- _Request_
Copy every line of the records below without changing anything.

(A block of data)

########################################

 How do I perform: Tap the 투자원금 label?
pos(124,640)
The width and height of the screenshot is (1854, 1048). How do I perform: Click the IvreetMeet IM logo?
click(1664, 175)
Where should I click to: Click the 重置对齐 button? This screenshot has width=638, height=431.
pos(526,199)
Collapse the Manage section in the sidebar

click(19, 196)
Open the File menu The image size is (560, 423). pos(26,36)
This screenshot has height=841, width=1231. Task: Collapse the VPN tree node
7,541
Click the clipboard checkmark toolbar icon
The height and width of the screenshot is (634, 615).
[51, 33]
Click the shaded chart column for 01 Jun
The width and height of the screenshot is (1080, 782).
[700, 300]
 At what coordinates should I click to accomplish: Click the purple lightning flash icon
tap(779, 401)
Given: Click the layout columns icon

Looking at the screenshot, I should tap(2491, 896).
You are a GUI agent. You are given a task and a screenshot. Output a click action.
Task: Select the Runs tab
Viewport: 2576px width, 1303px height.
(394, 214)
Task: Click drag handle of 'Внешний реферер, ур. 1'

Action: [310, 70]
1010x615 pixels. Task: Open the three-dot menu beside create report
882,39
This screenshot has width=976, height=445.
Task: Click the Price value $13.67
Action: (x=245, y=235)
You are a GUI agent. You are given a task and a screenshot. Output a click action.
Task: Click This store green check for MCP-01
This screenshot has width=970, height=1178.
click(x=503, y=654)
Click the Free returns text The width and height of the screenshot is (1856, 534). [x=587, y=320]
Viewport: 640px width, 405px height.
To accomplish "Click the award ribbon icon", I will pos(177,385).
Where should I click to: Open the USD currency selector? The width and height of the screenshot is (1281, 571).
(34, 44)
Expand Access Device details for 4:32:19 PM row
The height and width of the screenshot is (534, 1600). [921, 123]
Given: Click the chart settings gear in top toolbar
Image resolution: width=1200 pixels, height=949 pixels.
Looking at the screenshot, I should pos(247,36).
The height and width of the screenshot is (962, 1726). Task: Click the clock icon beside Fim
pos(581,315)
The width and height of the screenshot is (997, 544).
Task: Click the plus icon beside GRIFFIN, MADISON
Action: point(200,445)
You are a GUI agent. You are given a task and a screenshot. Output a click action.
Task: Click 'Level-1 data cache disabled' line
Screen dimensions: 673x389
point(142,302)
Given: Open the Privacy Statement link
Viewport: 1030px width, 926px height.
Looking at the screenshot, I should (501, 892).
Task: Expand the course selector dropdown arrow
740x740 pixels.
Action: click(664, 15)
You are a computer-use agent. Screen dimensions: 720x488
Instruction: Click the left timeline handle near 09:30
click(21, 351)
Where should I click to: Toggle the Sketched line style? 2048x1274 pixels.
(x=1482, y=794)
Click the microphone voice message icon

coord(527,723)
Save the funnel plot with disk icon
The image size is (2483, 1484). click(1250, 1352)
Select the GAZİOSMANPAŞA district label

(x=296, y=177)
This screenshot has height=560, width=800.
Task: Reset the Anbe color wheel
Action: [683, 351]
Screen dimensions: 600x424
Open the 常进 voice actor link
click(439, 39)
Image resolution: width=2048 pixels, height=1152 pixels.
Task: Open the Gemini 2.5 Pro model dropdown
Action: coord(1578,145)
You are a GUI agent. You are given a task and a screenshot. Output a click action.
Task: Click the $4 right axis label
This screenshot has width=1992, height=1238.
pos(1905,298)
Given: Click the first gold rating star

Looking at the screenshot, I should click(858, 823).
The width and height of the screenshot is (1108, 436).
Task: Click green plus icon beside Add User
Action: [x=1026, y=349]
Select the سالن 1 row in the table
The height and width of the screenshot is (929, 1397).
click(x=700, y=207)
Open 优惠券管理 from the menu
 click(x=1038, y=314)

########################################

- _Task result_
 How do I perform: Tap the 투자원금 label?
pos(124,640)
The width and height of the screenshot is (1854, 1048). How do I perform: Click the IvreetMeet IM logo?
click(1664, 175)
Where should I click to: Click the 重置对齐 button? This screenshot has width=638, height=431.
pos(526,199)
Collapse the Manage section in the sidebar

click(19, 196)
Open the File menu The image size is (560, 423). pos(26,36)
This screenshot has height=841, width=1231. Task: Collapse the VPN tree node
7,541
Click the clipboard checkmark toolbar icon
The height and width of the screenshot is (634, 615).
[51, 33]
Click the shaded chart column for 01 Jun
The width and height of the screenshot is (1080, 782).
[700, 300]
 At what coordinates should I click to accomplish: Click the purple lightning flash icon
tap(779, 401)
Given: Click the layout columns icon

Looking at the screenshot, I should tap(2491, 896).
You are a GUI agent. You are given a task and a screenshot. Output a click action.
Task: Select the Runs tab
Viewport: 2576px width, 1303px height.
(394, 214)
Task: Click drag handle of 'Внешний реферер, ур. 1'

Action: [310, 70]
1010x615 pixels. Task: Open the three-dot menu beside create report
882,39
This screenshot has width=976, height=445.
Task: Click the Price value $13.67
Action: (x=245, y=235)
You are a GUI agent. You are given a task and a screenshot. Output a click action.
Task: Click This store green check for MCP-01
This screenshot has width=970, height=1178.
click(x=503, y=654)
Click the Free returns text The width and height of the screenshot is (1856, 534). [x=587, y=320]
Viewport: 640px width, 405px height.
To accomplish "Click the award ribbon icon", I will pos(177,385).
Where should I click to: Open the USD currency selector? The width and height of the screenshot is (1281, 571).
(34, 44)
Expand Access Device details for 4:32:19 PM row
The height and width of the screenshot is (534, 1600). [921, 123]
Given: Click the chart settings gear in top toolbar
Image resolution: width=1200 pixels, height=949 pixels.
Looking at the screenshot, I should pos(247,36).
The height and width of the screenshot is (962, 1726). Task: Click the clock icon beside Fim
pos(581,315)
The width and height of the screenshot is (997, 544).
Task: Click the plus icon beside GRIFFIN, MADISON
Action: point(200,445)
You are a GUI agent. You are given a task and a screenshot. Output a click action.
Task: Click 'Level-1 data cache disabled' line
Screen dimensions: 673x389
point(142,302)
Given: Open the Privacy Statement link
Viewport: 1030px width, 926px height.
Looking at the screenshot, I should (501, 892).
Task: Expand the course selector dropdown arrow
740x740 pixels.
Action: click(664, 15)
You are a computer-use agent. Screen dimensions: 720x488
Instruction: Click the left timeline handle near 09:30
click(21, 351)
Where should I click to: Toggle the Sketched line style? 2048x1274 pixels.
(x=1482, y=794)
Click the microphone voice message icon

coord(527,723)
Save the funnel plot with disk icon
The image size is (2483, 1484). click(1250, 1352)
Select the GAZİOSMANPAŞA district label

(x=296, y=177)
This screenshot has height=560, width=800.
Task: Reset the Anbe color wheel
Action: [683, 351]
Screen dimensions: 600x424
Open the 常进 voice actor link
click(439, 39)
Image resolution: width=2048 pixels, height=1152 pixels.
Task: Open the Gemini 2.5 Pro model dropdown
Action: coord(1578,145)
You are a GUI agent. You are given a task and a screenshot. Output a click action.
Task: Click the $4 right axis label
This screenshot has width=1992, height=1238.
pos(1905,298)
Given: Click the first gold rating star

Looking at the screenshot, I should click(858, 823).
The width and height of the screenshot is (1108, 436).
Task: Click green plus icon beside Add User
Action: [x=1026, y=349]
Select the سالن 1 row in the table
The height and width of the screenshot is (929, 1397).
click(x=700, y=207)
Open 优惠券管理 from the menu
 click(x=1038, y=314)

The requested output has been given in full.